Sentamos na mesa de uma família que sempre foi amiga da minha mãe. Vejo a menina que brincava comigo quando éramos menores já com uma filha linda. Vejo os meus tios casados rindo, escutando o samba e vendo o jogo do flamengo. Mais uma vez reparo os grandes cartazes ao redor da quadra do Rena onde na direita trazem ícones femininos negros e na esquerda ícones masculinos. Todos sorrindo.

Pego minha cerveja e vou ver o samba. Fico um pouco sozinho de propósito. É engraçado reparar a minha geração se achando a inventora do tal empoderamento por intermédio das redes sociais, dos cabelos montados e dos 20k no insta.
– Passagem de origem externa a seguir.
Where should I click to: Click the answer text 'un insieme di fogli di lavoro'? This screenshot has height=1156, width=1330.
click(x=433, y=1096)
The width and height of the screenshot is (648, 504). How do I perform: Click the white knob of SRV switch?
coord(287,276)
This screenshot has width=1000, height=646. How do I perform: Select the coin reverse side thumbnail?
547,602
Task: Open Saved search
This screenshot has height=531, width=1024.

Achar que somos os verdadeiros causadores da nova posição dos negros em comerciais e da nossa maior presença nas faculdades. O Renascença foi criado a 66 anos atrás por famílias negras de classe média. A sociedade negra carioca já queria o que eu quero a 66 anos atrás. Já tinha negro médico, advogado, comerciante a 66 anos atrás. Poucos, mas já existiam. Eu deveria saber os nomes dos fundadores do Rena com a mesma facilidade que o negro americano sabe o nome de Huey Newton. A história bonita existe, o acesso que é difícil.

Depois desse momento só, minha mãe brota do meu lado e por alguns minutos ficamos contemplando a roda de samba que acontecia na nossa frente (Grupo Kebajê. Procurem). Vimos Elaine Rosa, sambista lá pelos seus 70 anos subir no palco e cantar um samba com uma coragem e entusiasmo que nos fez querer que minha vó tivesse cuidado mais da saúde para estar ali com a gente. Vimos também Zezé Motta emocionada cantando, Dona Ivone Lara e Seu Nelson Sargento recebendo suas homenagens e Ruth de Souza sendo abraçada por Lázaro, que ainda teve disposição pra curtir um pouco da roda de samba. Todos em cima do palco, sem seguranças e sendo eles. Sendo referências.

Eu não sabia mas descobri que o Rena plantou em mim sementes de mudanças que germinaram e me fazem correr pelos meus sonhos. O Rena é a personificação do meu sonho realizado.